> **WHAT YOU WILL DO**
Copy the entries below line for line, without changing anything.

> **SUPPLIED DATA**

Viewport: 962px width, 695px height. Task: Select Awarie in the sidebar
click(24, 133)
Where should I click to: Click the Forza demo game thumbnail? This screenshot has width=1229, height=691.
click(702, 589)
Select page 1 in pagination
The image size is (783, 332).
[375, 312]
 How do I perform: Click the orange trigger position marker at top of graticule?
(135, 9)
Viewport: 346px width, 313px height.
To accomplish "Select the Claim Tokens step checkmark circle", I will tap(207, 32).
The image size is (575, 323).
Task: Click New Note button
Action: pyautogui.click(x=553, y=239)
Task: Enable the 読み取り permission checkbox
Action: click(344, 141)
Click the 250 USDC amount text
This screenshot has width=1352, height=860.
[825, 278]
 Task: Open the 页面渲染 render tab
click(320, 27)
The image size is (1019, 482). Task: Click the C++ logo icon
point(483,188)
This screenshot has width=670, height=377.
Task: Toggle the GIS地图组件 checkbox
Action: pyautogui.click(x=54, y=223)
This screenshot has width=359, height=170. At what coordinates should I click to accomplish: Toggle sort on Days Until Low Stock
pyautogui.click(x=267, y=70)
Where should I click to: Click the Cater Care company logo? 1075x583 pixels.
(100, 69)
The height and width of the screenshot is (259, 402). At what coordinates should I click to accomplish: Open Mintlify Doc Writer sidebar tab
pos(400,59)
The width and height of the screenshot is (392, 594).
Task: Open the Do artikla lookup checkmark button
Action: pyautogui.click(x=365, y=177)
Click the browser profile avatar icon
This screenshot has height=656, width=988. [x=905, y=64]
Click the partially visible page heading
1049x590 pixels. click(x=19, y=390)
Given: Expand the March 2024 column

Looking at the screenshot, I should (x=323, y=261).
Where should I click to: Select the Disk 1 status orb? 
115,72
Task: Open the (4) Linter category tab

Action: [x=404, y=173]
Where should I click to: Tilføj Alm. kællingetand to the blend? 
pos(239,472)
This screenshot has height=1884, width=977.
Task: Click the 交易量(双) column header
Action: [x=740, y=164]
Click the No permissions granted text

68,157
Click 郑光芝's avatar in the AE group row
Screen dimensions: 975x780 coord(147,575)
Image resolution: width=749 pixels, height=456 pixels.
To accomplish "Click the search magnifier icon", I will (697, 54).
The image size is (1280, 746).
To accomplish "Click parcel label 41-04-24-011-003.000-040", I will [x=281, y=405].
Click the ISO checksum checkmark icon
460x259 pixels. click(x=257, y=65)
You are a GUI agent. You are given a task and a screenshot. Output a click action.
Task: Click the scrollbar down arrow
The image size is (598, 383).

> **OUTPUT OF THE TASK**
Viewport: 962px width, 695px height. Task: Select Awarie in the sidebar
click(24, 133)
Where should I click to: Click the Forza demo game thumbnail? This screenshot has width=1229, height=691.
click(702, 589)
Select page 1 in pagination
The image size is (783, 332).
[375, 312]
 How do I perform: Click the orange trigger position marker at top of graticule?
(135, 9)
Viewport: 346px width, 313px height.
To accomplish "Select the Claim Tokens step checkmark circle", I will tap(207, 32).
The image size is (575, 323).
Task: Click New Note button
Action: pyautogui.click(x=553, y=239)
Task: Enable the 読み取り permission checkbox
Action: click(344, 141)
Click the 250 USDC amount text
This screenshot has width=1352, height=860.
[825, 278]
 Task: Open the 页面渲染 render tab
click(320, 27)
The image size is (1019, 482). Task: Click the C++ logo icon
point(483,188)
This screenshot has width=670, height=377.
Task: Toggle the GIS地图组件 checkbox
Action: pyautogui.click(x=54, y=223)
This screenshot has width=359, height=170. At what coordinates should I click to accomplish: Toggle sort on Days Until Low Stock
pyautogui.click(x=267, y=70)
Where should I click to: Click the Cater Care company logo? 1075x583 pixels.
(100, 69)
The height and width of the screenshot is (259, 402). At what coordinates should I click to accomplish: Open Mintlify Doc Writer sidebar tab
pos(400,59)
The width and height of the screenshot is (392, 594).
Task: Open the Do artikla lookup checkmark button
Action: pyautogui.click(x=365, y=177)
Click the browser profile avatar icon
This screenshot has height=656, width=988. [x=905, y=64]
Click the partially visible page heading
1049x590 pixels. click(x=19, y=390)
Given: Expand the March 2024 column

Looking at the screenshot, I should (x=323, y=261).
Where should I click to: Select the Disk 1 status orb? 
115,72
Task: Open the (4) Linter category tab

Action: [x=404, y=173]
Where should I click to: Tilføj Alm. kællingetand to the blend? 
pos(239,472)
This screenshot has height=1884, width=977.
Task: Click the 交易量(双) column header
Action: [x=740, y=164]
Click the No permissions granted text

68,157
Click 郑光芝's avatar in the AE group row
Screen dimensions: 975x780 coord(147,575)
Image resolution: width=749 pixels, height=456 pixels.
To accomplish "Click the search magnifier icon", I will (697, 54).
The image size is (1280, 746).
To accomplish "Click parcel label 41-04-24-011-003.000-040", I will [x=281, y=405].
Click the ISO checksum checkmark icon
460x259 pixels. click(x=257, y=65)
You are a GUI agent. You are given a task and a screenshot. Output a click action.
Task: Click the scrollbar down arrow
The image size is (598, 383).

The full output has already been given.